* **TASK**
Find all lines in the listing that include the word "thumbnail", then copy them.

* **DATASET EXCERPTS**
==*==

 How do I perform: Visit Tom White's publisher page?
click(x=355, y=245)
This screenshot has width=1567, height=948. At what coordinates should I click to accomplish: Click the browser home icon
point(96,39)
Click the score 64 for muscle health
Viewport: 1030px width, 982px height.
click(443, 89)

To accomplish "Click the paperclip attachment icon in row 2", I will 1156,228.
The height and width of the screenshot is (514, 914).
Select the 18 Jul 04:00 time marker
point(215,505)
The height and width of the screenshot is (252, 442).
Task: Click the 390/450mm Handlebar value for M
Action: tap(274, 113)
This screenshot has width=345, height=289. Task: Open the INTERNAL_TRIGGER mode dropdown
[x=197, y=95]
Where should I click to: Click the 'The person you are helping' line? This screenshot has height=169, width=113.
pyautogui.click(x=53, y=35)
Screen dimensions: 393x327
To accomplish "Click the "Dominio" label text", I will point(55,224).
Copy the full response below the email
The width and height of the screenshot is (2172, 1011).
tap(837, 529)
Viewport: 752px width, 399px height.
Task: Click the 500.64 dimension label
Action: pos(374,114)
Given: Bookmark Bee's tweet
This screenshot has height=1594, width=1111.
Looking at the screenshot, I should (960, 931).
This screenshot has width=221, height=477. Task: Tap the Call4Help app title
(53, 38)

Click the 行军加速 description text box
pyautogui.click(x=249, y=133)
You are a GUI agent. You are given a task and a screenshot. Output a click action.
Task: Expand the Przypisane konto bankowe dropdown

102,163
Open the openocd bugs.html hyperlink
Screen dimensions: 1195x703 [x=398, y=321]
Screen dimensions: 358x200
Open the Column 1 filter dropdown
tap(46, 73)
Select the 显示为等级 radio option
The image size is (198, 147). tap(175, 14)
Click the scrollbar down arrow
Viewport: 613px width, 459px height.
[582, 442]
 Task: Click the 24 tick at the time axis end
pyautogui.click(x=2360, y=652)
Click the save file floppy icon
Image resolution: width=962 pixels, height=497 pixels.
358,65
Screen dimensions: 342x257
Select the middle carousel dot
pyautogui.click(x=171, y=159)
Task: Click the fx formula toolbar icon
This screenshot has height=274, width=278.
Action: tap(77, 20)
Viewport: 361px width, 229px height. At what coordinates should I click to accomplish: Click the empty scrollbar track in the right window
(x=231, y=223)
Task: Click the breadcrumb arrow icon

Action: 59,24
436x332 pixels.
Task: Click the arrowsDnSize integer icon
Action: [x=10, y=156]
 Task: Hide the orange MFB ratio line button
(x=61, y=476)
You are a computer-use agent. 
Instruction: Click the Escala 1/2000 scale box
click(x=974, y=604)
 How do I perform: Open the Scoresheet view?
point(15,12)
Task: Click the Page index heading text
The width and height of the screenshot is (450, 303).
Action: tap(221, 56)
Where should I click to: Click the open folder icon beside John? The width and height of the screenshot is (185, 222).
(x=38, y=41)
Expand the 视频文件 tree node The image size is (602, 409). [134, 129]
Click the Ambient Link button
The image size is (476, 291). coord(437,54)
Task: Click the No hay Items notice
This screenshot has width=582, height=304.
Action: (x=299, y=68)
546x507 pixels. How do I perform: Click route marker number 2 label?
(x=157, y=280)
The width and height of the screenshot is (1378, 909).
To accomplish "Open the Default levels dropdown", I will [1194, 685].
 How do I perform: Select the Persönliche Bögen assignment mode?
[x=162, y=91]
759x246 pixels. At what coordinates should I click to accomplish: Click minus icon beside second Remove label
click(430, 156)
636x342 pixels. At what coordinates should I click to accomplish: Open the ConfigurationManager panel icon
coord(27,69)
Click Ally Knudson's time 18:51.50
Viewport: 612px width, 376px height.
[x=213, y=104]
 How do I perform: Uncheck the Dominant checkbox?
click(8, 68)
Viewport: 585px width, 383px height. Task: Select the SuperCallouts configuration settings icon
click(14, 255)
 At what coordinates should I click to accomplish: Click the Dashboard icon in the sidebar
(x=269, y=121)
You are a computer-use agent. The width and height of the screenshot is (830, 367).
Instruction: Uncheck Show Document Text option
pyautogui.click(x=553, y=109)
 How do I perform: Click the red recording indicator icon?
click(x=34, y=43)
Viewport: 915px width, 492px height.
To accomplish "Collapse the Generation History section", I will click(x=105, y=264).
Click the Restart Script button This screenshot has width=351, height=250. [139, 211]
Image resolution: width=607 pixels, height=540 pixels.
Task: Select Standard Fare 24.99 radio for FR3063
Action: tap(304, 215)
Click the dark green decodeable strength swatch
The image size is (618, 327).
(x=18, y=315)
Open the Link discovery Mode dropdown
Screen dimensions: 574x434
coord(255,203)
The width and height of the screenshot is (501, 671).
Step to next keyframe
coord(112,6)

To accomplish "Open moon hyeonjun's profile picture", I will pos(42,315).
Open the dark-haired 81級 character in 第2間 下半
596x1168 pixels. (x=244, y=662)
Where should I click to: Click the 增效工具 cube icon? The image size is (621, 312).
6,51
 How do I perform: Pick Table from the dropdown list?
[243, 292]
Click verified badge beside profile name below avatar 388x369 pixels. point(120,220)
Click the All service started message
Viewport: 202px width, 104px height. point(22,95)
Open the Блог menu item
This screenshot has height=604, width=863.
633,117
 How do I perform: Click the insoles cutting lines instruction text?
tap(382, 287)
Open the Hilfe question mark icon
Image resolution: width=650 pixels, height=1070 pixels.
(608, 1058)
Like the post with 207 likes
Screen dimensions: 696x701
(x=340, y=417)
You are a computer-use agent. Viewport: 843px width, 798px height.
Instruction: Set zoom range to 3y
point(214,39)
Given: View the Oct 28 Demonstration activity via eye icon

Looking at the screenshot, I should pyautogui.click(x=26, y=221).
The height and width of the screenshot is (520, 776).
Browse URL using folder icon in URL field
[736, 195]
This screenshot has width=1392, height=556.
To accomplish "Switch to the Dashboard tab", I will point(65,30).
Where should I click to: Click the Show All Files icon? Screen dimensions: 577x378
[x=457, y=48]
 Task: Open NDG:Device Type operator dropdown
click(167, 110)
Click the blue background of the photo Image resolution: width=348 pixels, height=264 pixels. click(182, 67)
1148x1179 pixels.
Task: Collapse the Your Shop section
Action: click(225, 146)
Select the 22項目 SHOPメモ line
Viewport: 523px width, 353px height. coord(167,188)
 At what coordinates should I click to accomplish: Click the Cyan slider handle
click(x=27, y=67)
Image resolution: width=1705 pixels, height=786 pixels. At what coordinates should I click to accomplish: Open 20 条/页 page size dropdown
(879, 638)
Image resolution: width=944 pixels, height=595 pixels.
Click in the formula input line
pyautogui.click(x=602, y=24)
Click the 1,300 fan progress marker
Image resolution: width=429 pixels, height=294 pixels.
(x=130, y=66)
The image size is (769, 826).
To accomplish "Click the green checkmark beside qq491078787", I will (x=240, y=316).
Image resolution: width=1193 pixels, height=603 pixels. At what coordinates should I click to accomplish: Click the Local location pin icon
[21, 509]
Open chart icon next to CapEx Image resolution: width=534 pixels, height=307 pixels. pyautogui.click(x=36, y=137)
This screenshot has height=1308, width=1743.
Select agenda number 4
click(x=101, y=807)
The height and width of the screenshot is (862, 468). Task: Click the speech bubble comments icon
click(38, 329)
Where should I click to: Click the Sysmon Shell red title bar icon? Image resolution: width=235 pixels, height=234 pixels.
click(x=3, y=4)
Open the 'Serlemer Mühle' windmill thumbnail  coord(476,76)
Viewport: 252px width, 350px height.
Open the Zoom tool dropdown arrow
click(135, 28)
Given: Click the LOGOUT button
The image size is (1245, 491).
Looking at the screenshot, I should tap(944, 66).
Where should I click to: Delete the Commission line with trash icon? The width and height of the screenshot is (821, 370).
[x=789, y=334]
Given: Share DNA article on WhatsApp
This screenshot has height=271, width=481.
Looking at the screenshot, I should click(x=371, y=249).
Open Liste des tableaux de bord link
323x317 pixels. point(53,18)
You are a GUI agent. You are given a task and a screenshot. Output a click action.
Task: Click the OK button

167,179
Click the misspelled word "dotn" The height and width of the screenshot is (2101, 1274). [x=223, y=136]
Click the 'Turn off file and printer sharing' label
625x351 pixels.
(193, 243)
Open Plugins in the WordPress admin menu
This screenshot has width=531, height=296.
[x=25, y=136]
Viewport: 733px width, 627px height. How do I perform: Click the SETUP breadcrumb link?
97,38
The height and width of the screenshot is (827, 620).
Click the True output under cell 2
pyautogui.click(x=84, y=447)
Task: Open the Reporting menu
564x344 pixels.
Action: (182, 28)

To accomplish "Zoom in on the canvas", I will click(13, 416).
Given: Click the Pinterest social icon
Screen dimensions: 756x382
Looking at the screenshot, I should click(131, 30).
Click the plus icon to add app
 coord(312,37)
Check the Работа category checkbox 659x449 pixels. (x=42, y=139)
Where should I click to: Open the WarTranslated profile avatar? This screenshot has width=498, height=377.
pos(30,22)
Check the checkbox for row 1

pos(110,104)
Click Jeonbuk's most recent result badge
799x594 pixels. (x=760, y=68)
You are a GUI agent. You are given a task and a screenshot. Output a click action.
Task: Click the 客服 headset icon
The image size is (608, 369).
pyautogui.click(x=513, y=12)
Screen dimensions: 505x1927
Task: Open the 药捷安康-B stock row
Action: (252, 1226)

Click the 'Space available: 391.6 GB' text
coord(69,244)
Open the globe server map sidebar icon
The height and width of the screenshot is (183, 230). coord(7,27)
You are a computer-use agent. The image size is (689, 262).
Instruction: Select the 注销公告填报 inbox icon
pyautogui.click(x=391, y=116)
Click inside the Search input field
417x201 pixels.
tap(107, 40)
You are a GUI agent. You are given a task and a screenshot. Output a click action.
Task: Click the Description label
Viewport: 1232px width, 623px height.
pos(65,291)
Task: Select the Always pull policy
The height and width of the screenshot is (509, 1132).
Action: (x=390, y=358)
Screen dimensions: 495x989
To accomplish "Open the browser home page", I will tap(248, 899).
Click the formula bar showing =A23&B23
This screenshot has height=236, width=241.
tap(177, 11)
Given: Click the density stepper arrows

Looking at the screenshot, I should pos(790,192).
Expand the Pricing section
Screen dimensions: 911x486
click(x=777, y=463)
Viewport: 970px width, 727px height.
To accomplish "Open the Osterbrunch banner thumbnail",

==*==

* **EXERCISE RESPONSE**
Open the 'Serlemer Mühle' windmill thumbnail  coord(476,76)
To accomplish "Open the Osterbrunch banner thumbnail",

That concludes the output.